Crónica de un fracaso anunciado

                                                     


¿Cómo se le dice? Ah, sí, una profecía autocumplida. Eso fue.
Nunca tuve un espíritu deportivo. Mis dos mayores logros fueron ser elegida como defensa de pelota al cesto, en sexto grado de la primaria, en un único torneo entre escuelas y el elogio de mi profe de natación: “sos una buena pechista”, aunque jamás aprendí el estilo mariposa, en espalda era un queso y en crol, mediocre.
Pero las crisis no pasan porque sí y el año pasado me propuse salir a correr.
Estimulada por las fotos de amigos, conocidos e ignotos en Facebook, viendo la proliferación de carreras, una mañana, bien temprano, cuando mis hijas ya habían salido para la escuela, rompí con la inercia procastinadora y me fui a la Plaza Rivadavia.
Empecé caminando, soy conciente de mis limitaciones. Ese primer día fue un éxito: alcancé a correr dos cuadras. Para mí, eso fue como haber escalado el Everest.
Las dos semanas siguientes fueron una cosecha de éxitos. Había logrado salir tres veces en cada semana y alternar caminata y corrida a razón de 2/4: cada cuatro cuadras caminadas, dos eran corridas. Durante 45 minutos. Sabía que no era lo ideal pero me sentía en carrera, precisamente.
Me compré un corpiño deportivo, empecé a investigar en internet y a intercambiar consejos y opiniones con corredores amateurs. Me bajé una aplicación al celular y música acorde al mp3. Le encargué zapatillas “de running” a mi hermana, en el exterior están más baratas. Mis hijas me regalaron una calza y una campera deportiva para mi cumpleaños.
La tercera semana no trajo buenos augurios. En el entusiasmo me extralimité y aumenté el desafío. Llegué a correr dos cuadras cada tres caminadas y durante una hora. Al otro día no me podía mover. Cada movimiento se volvió una tortura, hasta los más simples.

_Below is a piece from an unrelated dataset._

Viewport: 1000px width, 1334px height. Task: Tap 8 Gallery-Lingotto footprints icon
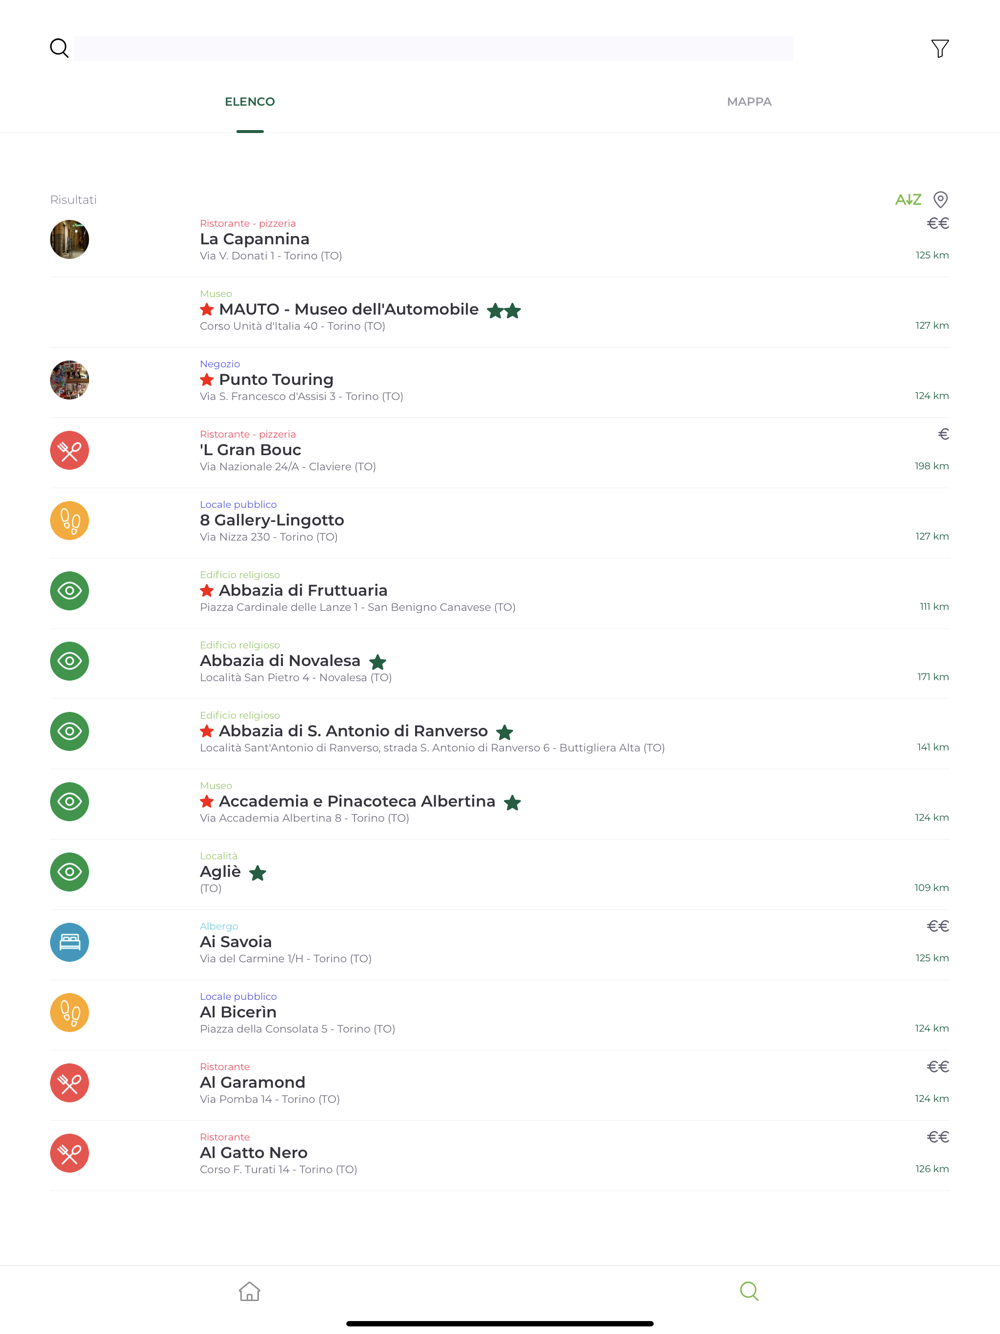[x=70, y=520]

Esperé cuatro días y, creyéndome recuperada, volví a la plaza. Duré diez minutos. Mis piernas no respondían, era un mamut en una playa de arena seca. Me volví a mi casa. Dos días después, lo intenté por última vez. Si bien la pesadez no era tan notoria, no estaba disfrutando ni siquiera del aire fresco de la mañana.
Y después, ya no volví a ir.
Ahora me consuelo con la llegada del otoño, que con mejor clima va a ser mejor. Me autoengaño, me digo que una vez establecida mi rutina, definitivamente, mis horarios y actividades cotidianas, todo va a resultarme más fácil, más propicio.
En el fondo sé que no es más que otra postergación, una más para evitar verle la cara al fracaso.